_TASK_:
Copy every line of the following entries word for word, without changing anything.

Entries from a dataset
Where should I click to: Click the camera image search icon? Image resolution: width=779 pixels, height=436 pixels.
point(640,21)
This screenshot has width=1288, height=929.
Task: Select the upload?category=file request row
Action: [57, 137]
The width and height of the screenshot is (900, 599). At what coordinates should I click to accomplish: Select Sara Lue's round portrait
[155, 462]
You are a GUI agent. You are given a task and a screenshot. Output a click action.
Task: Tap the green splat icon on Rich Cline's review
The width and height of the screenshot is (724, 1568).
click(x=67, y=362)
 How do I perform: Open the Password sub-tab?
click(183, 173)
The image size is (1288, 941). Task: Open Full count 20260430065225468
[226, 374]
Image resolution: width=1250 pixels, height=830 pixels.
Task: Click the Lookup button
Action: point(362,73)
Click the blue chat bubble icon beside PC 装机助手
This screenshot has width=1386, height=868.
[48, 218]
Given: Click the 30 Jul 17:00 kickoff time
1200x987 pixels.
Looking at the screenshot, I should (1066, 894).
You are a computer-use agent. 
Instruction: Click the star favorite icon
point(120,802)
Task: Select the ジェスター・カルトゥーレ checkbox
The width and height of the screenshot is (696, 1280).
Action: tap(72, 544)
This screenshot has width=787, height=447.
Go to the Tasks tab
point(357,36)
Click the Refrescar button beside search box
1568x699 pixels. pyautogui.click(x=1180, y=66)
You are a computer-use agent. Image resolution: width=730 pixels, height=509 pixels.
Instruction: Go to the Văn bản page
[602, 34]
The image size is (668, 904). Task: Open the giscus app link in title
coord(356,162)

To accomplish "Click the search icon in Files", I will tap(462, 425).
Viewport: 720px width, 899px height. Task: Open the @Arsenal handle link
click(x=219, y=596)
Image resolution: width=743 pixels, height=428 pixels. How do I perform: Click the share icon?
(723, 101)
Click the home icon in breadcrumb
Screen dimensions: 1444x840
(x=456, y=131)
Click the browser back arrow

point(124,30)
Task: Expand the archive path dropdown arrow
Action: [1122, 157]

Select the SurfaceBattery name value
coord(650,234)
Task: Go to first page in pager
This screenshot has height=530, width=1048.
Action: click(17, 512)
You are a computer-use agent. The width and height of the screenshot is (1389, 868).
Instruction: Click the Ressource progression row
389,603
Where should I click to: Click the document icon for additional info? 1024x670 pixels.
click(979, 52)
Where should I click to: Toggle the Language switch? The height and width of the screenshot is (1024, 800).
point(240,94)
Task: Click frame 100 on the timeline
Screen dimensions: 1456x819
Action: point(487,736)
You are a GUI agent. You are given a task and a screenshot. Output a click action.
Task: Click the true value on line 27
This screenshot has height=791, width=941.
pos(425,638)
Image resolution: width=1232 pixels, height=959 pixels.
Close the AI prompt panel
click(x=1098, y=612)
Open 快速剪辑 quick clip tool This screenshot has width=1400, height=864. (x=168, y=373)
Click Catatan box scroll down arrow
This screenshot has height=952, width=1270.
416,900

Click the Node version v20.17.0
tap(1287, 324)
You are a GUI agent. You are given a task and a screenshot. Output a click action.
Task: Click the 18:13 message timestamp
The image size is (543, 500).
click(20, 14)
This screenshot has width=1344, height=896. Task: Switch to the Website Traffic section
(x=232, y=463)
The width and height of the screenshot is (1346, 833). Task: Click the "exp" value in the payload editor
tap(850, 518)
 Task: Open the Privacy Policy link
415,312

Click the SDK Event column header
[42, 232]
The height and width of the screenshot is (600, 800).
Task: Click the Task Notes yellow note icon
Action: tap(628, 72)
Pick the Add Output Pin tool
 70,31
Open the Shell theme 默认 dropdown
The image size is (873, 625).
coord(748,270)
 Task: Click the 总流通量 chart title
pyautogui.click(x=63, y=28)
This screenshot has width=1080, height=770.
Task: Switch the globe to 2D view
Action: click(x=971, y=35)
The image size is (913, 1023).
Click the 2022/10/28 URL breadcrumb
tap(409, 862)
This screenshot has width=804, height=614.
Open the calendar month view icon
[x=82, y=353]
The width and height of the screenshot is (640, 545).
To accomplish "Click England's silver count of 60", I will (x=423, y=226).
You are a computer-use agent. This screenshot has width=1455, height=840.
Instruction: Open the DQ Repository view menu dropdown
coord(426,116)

_TASK SOLUTION_:
Where should I click to: Click the camera image search icon? Image resolution: width=779 pixels, height=436 pixels.
point(640,21)
This screenshot has width=1288, height=929.
Task: Select the upload?category=file request row
Action: [57, 137]
The width and height of the screenshot is (900, 599). At what coordinates should I click to accomplish: Select Sara Lue's round portrait
[155, 462]
You are a GUI agent. You are given a task and a screenshot. Output a click action.
Task: Tap the green splat icon on Rich Cline's review
The width and height of the screenshot is (724, 1568).
click(x=67, y=362)
 How do I perform: Open the Password sub-tab?
click(183, 173)
The image size is (1288, 941). Task: Open Full count 20260430065225468
[226, 374]
Image resolution: width=1250 pixels, height=830 pixels.
Task: Click the Lookup button
Action: point(362,73)
Click the blue chat bubble icon beside PC 装机助手
This screenshot has width=1386, height=868.
[48, 218]
Given: Click the 30 Jul 17:00 kickoff time
1200x987 pixels.
Looking at the screenshot, I should (1066, 894).
You are a computer-use agent. 
Instruction: Click the star favorite icon
point(120,802)
Task: Select the ジェスター・カルトゥーレ checkbox
The width and height of the screenshot is (696, 1280).
Action: tap(72, 544)
This screenshot has width=787, height=447.
Go to the Tasks tab
point(357,36)
Click the Refrescar button beside search box
1568x699 pixels. pyautogui.click(x=1180, y=66)
You are a computer-use agent. Image resolution: width=730 pixels, height=509 pixels.
Instruction: Go to the Văn bản page
[602, 34]
The image size is (668, 904). Task: Open the giscus app link in title
coord(356,162)

To accomplish "Click the search icon in Files", I will tap(462, 425).
Viewport: 720px width, 899px height. Task: Open the @Arsenal handle link
click(x=219, y=596)
Image resolution: width=743 pixels, height=428 pixels. How do I perform: Click the share icon?
(723, 101)
Click the home icon in breadcrumb
Screen dimensions: 1444x840
(x=456, y=131)
Click the browser back arrow

point(124,30)
Task: Expand the archive path dropdown arrow
Action: [1122, 157]

Select the SurfaceBattery name value
coord(650,234)
Task: Go to first page in pager
This screenshot has height=530, width=1048.
Action: click(17, 512)
You are a computer-use agent. The width and height of the screenshot is (1389, 868).
Instruction: Click the Ressource progression row
389,603
Where should I click to: Click the document icon for additional info? 1024x670 pixels.
click(979, 52)
Where should I click to: Toggle the Language switch? The height and width of the screenshot is (1024, 800).
point(240,94)
Task: Click frame 100 on the timeline
Screen dimensions: 1456x819
Action: point(487,736)
You are a GUI agent. You are given a task and a screenshot. Output a click action.
Task: Click the true value on line 27
This screenshot has height=791, width=941.
pos(425,638)
Image resolution: width=1232 pixels, height=959 pixels.
Close the AI prompt panel
click(x=1098, y=612)
Open 快速剪辑 quick clip tool This screenshot has width=1400, height=864. (x=168, y=373)
Click Catatan box scroll down arrow
This screenshot has height=952, width=1270.
416,900

Click the Node version v20.17.0
tap(1287, 324)
You are a GUI agent. You are given a task and a screenshot. Output a click action.
Task: Click the 18:13 message timestamp
The image size is (543, 500).
click(20, 14)
This screenshot has width=1344, height=896. Task: Switch to the Website Traffic section
(x=232, y=463)
The width and height of the screenshot is (1346, 833). Task: Click the "exp" value in the payload editor
tap(850, 518)
 Task: Open the Privacy Policy link
415,312

Click the SDK Event column header
[42, 232]
The height and width of the screenshot is (600, 800).
Task: Click the Task Notes yellow note icon
Action: tap(628, 72)
Pick the Add Output Pin tool
 70,31
Open the Shell theme 默认 dropdown
The image size is (873, 625).
coord(748,270)
 Task: Click the 总流通量 chart title
pyautogui.click(x=63, y=28)
This screenshot has width=1080, height=770.
Task: Switch the globe to 2D view
Action: click(x=971, y=35)
The image size is (913, 1023).
Click the 2022/10/28 URL breadcrumb
tap(409, 862)
This screenshot has width=804, height=614.
Open the calendar month view icon
[x=82, y=353]
The width and height of the screenshot is (640, 545).
To accomplish "Click England's silver count of 60", I will (x=423, y=226).
You are a computer-use agent. This screenshot has width=1455, height=840.
Instruction: Open the DQ Repository view menu dropdown
coord(426,116)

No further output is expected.